* [CONSIGNE A]:
D'après l'extrait, pour quelle raison OBO aurait-il proposé une villa à son ancien rival ? Répondez en une ou deux phrases.

Depuis, les deux hommes se parlent au téléphone et se rencontrent « tous les deux mois », selon les proches de Mamboundou. Cette nouvelle idylle alimente toutefois bien des conversations. À Libreville, des mauvaises langues n’hésitent pas à dire qu’OBO aurait proposé à son ancien rival une villa afin de compenser la mise à sac du siège de l’UPG. Quoi qu’il en soit, en août 2006, Mamboundou a présenté au chef de l’État – qui l’a approuvé – un projet global de développement de la ville de Ndendé et a obtenu une promesse de financement à hauteur de 11 320 milliards de F CFA (17 millions d’euros). Mais selon l’UPG, le ministère de l’Économie et des Finances n’a débloqué jusqu’ici que 1,9 milliard de F CFA, sur l’avance de 3 milliards prévue par le budget 2007.

* [CONSIGNE B]:
Modifiez la liste en la recopiant depuis sa première ligne jusqu'à celle qui contient "point(41,367)" incluse, en remplaçant "Viewport" par "Display" sans rien changer d'autre. Laissez les images de côté, s'il vous plaît.

* [DONNÉES D'ENTRÉE]:

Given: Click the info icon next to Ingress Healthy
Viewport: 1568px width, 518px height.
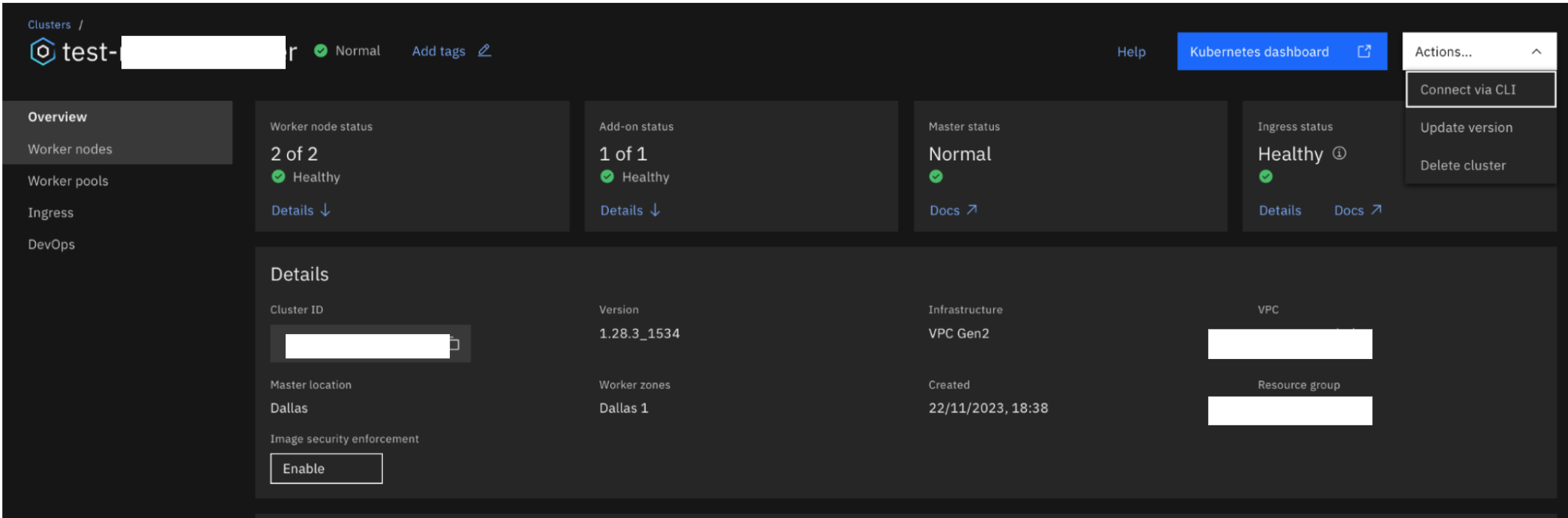Looking at the screenshot, I should click(1339, 153).
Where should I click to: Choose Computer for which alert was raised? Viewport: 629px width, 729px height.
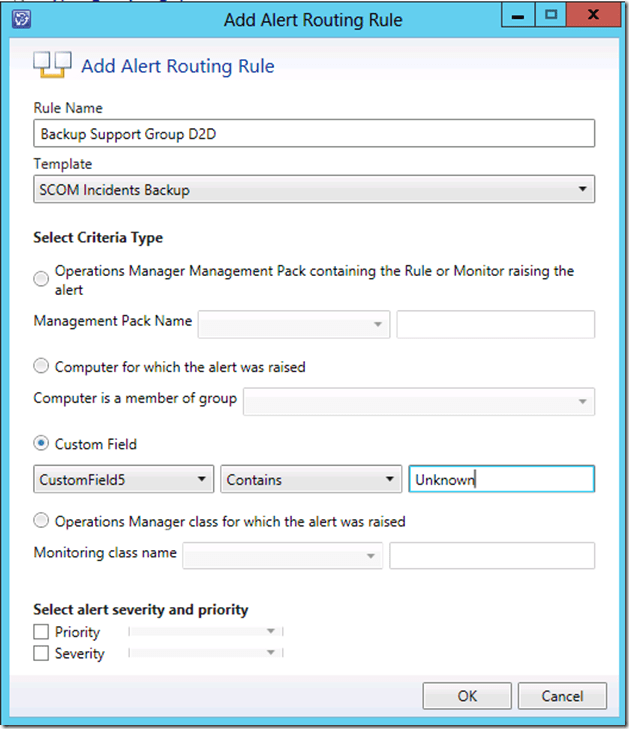point(41,367)
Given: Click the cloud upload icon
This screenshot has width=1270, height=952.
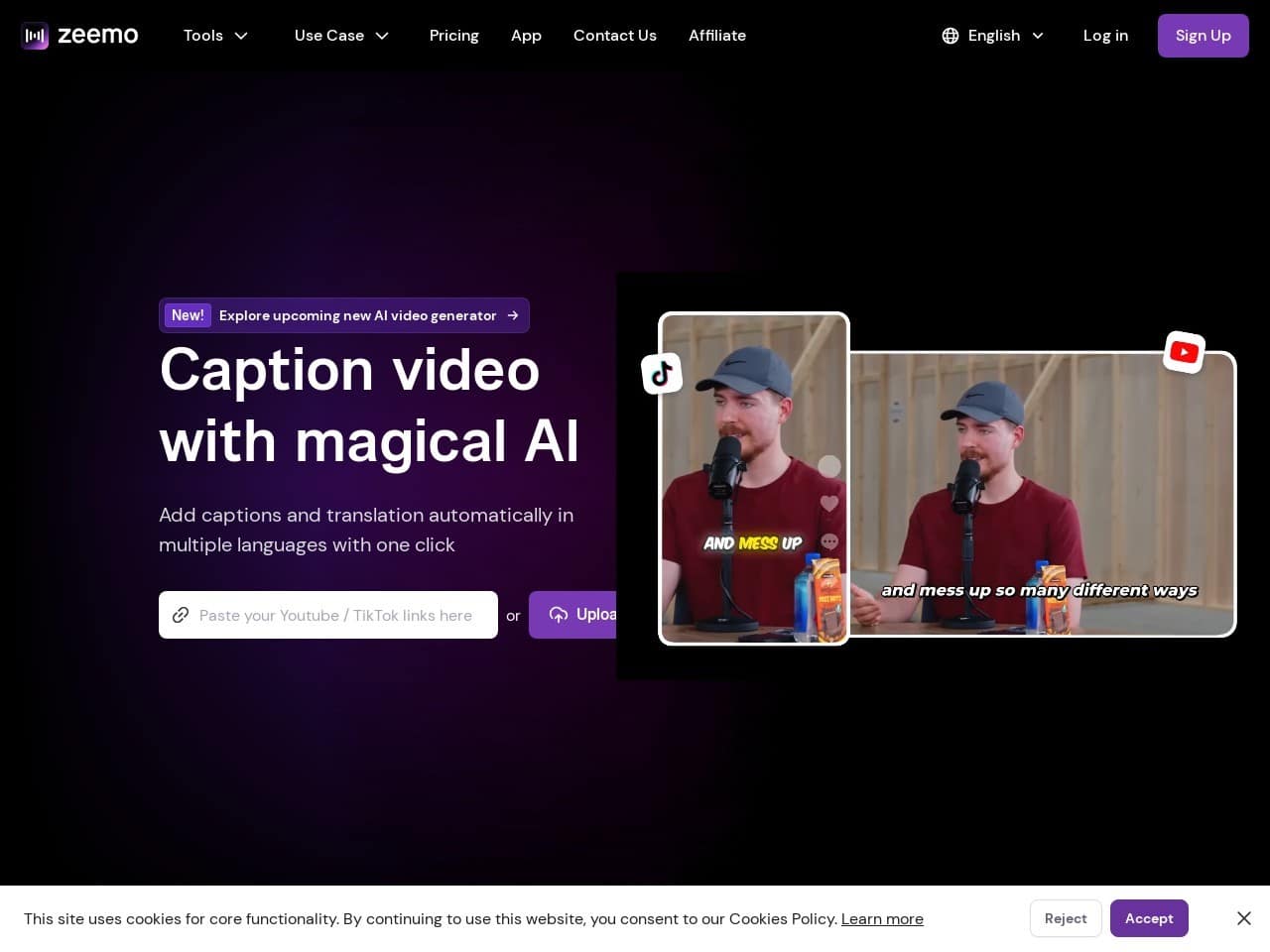Looking at the screenshot, I should 559,615.
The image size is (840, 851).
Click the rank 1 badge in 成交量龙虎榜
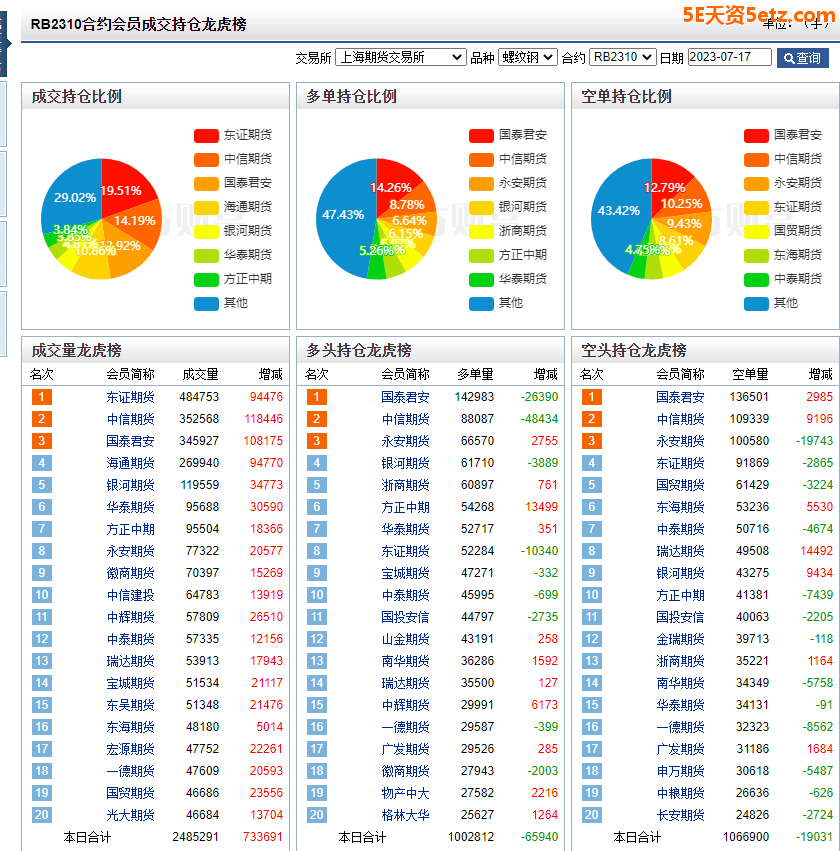pos(41,397)
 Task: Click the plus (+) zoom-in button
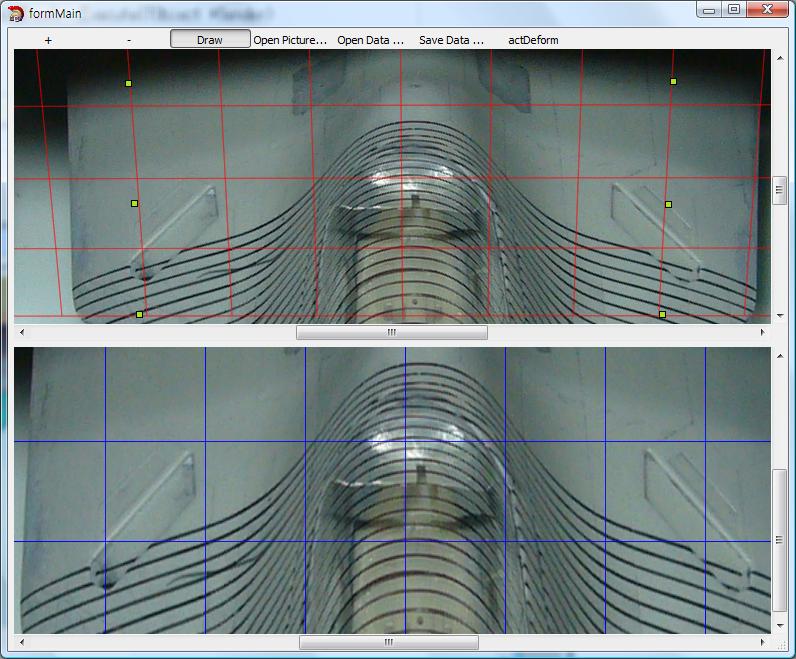[x=48, y=40]
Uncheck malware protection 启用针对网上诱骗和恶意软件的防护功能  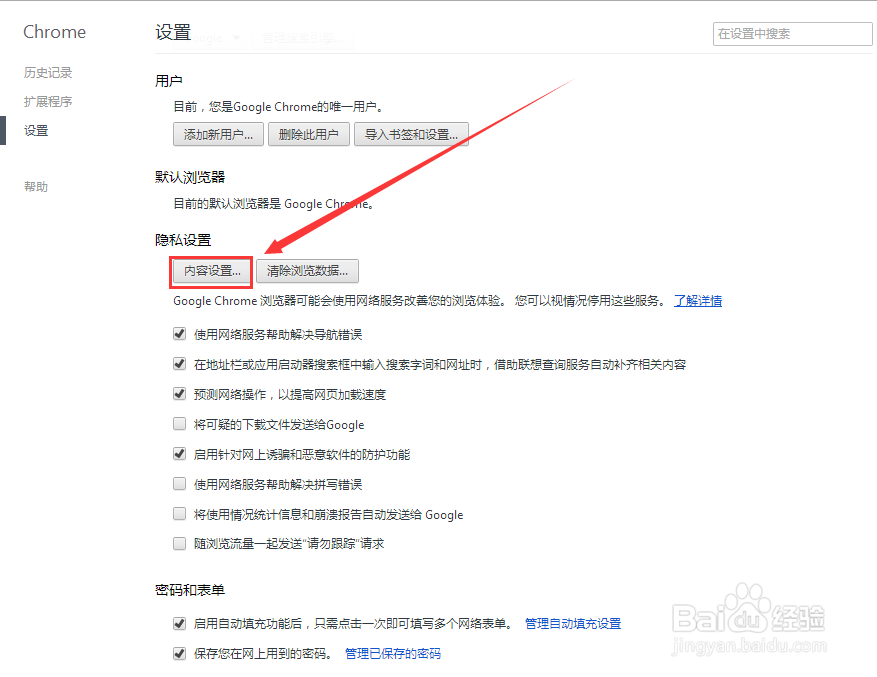(x=179, y=454)
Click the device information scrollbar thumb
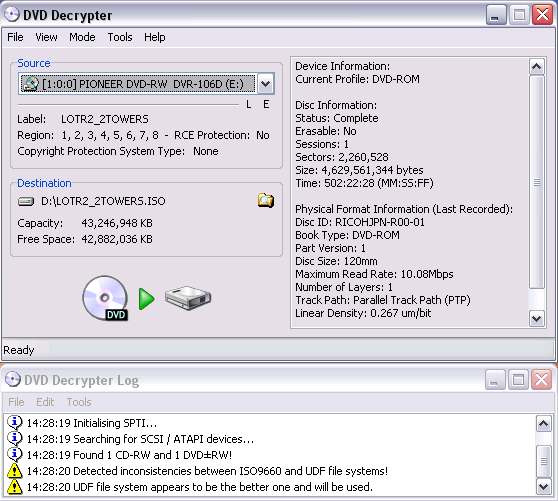This screenshot has height=501, width=558. [537, 182]
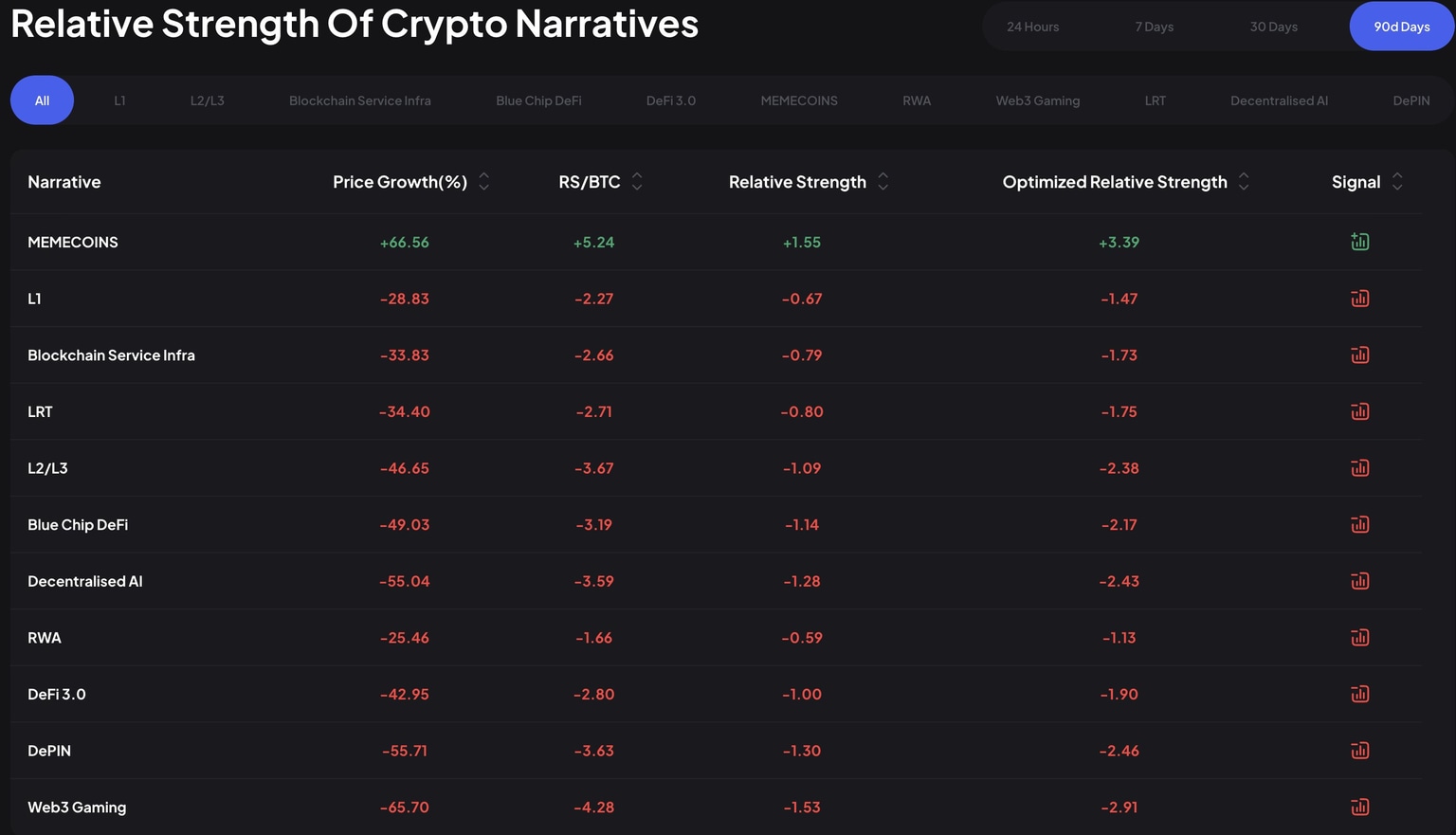Click the L1 row signal chart icon

pos(1359,299)
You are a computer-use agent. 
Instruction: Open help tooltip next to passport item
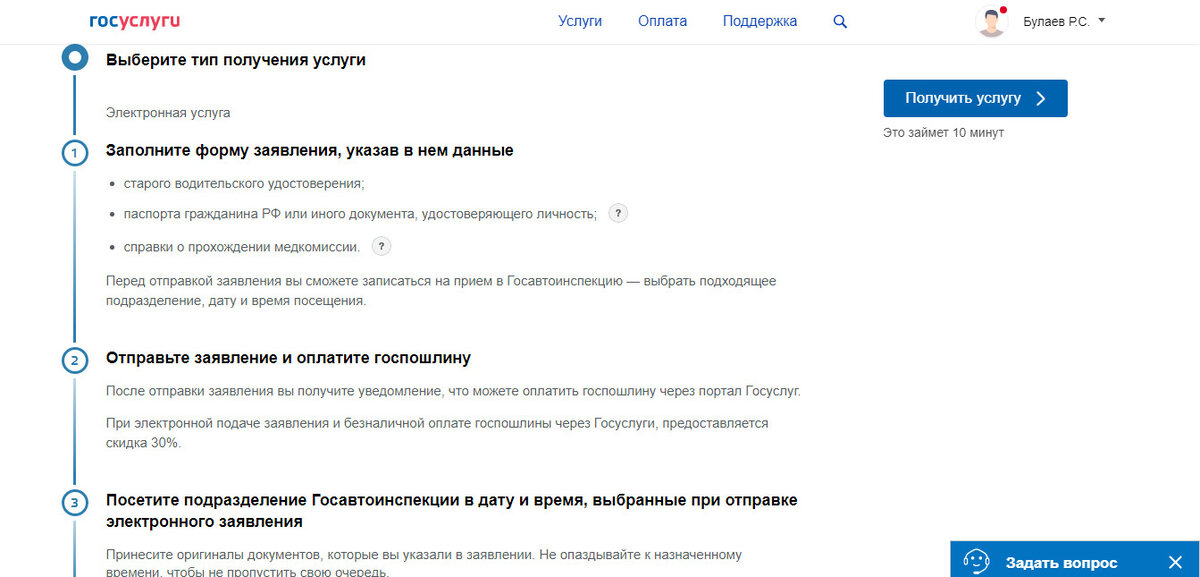(619, 214)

* [RÉSULTAT A]:
Selon les mauvaises langues de Libreville, OBO aurait proposé une villa à Mamboundou afin de compenser la mise à sac du siège de l'UPG.

* [RÉSULTAT B]:
Given: Click the info icon next to Ingress Healthy
Display: 1568px width, 518px height.
Looking at the screenshot, I should click(1339, 153).
Where should I click to: Choose Computer for which alert was raised? Display: 629px width, 729px height.
point(41,367)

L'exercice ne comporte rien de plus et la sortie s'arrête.